• [WRITTEN TASK 1]:
Answer these questions from the interview on behavioral insights:
(a) Which three fields does behavioral insights combine?
(b) According to the interview, what do practice and policy too often assume people do with information and incentives?
(c) By what simple means can message framing have a significant impact on participation?
• [WRITTEN TASK 2]:
Copy word for word the stretch of the interview on behavioral insights that begins at the words "Behavioural insights combine" and stops after "care in the UK.".
• [WRITTEN TASK 3]:
Decide whether each statement agrees with the interview on behavioral insights, answering yes or no and quoting the deciding words:
(a) The interview calls behavioral insights a long-established area of applied science.
(b) People are strongly influenced by who communicates messages.
(c) Human behavior is often influenced by automatic responses to context or environment.

• [READING PASSAGE]:

Q: What is meant by behavioural insights and how can it be used to improve health and care?
DP: I don’t need to tell you that human behaviour is complex, often irrational, and a lot more context-specific than classic economics may have suggested. But too often, and quite problematically, practice and policy is based around the belief that people analyse information and incentives and then act in predictable ways. Is it any wonder that our carefully crafted and thought-out ideas to improve care quality don’t always demonstrate the impact we hoped for? One way that we can begin to re-orientate our thinking as quality improvers, is to shift away from mindset of assuming people are rational economic actors to one where we recognise that context and thinking ‘errors’ – or cognitive biases – play a key role in driving decision-making and behaviour. And if we start here, this is where behavioural insights can play a role.
…it’s about attempting to change behaviours, without changing minds.
Behavioural insights combine lessons from behavioural economics, psychology and neuroscience. Very simply it is the study of what we do, why we do it and how to influence it. At the core of many behavioural insight lessons is the idea that human behaviour is often influenced by ‘automatic’ responses to our context or environment. One way of summarising what the application of behavioural insights is trying to achieve is to say it’s about attempting to change behaviours, without changing minds. And although academics and scientists have been studying the quirks of human behaviour and decision making for decades, it’s a relatively new and exciting area of applied science, especially in its potential application to common challenges we all face to improving health and health care in the UK.
So, for example, by applying behavioural insight thinking to how to frame a message you can have a significant impact on participation – all achieved simply by moving words around in a sentence. People are strongly influenced by what others do, who communicates messages, how information is presented – and we behave in ways that make our lives easier. All this sounds obvious, but knowing this and how it can be applied allows us to design and implement quality improvement initiatives that have a greater likelihood of realising what we set out to achieve.
Q: Do behavioural insight ‘nudges’ work even if you know they are happening to you?

• [MATERIAL PROVIDED]:
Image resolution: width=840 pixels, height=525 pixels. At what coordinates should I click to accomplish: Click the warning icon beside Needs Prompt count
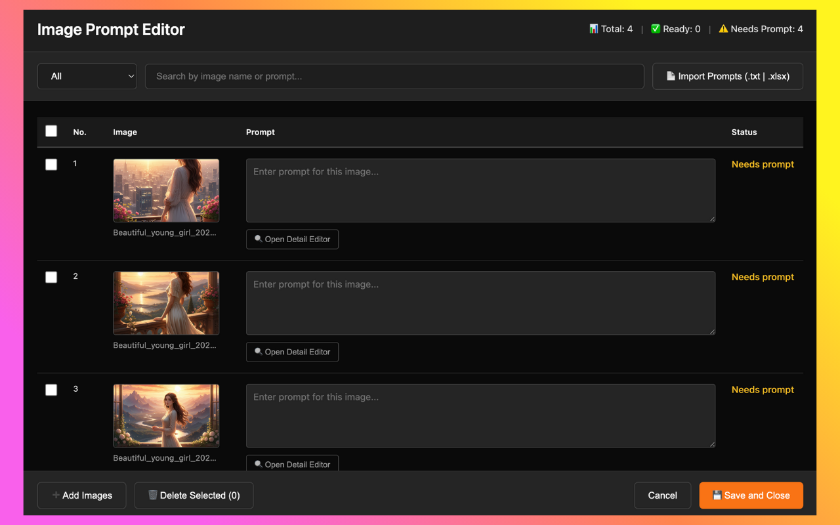(x=723, y=29)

• [FINISHED ANSWER 1]:
(a) Behavioral economics, psychology and neuroscience.
(b) That people analyse information and incentives and then act in predictable ways.
(c) By moving words around in a sentence.

• [FINISHED ANSWER 2]:
Behavioural insights combine lessons from behavioural economics, psychology and neuroscience. Very simply it is the study of what we do, why we do it and how to influence it. At the core of many behavioural insight lessons is the idea that human behaviour is often influenced by ‘automatic’ responses to our context or environment. One way of summarising what the application of behavioural insights is trying to achieve is to say it’s about attempting to change behaviours, without changing minds. And although academics and scientists have been studying the quirks of human behaviour and decision making for decades, it’s a relatively new and exciting area of applied science, especially in its potential application to common challenges we all face to improving health and health care in the UK.

• [FINISHED ANSWER 3]:
(a) No: "it’s a relatively new and exciting area of applied science"
(b) Yes: "People are strongly influenced by what others do, who communicates messages, how information is presented"
(c) Yes: "human behaviour is often influenced by ‘automatic’ responses to our context or environment"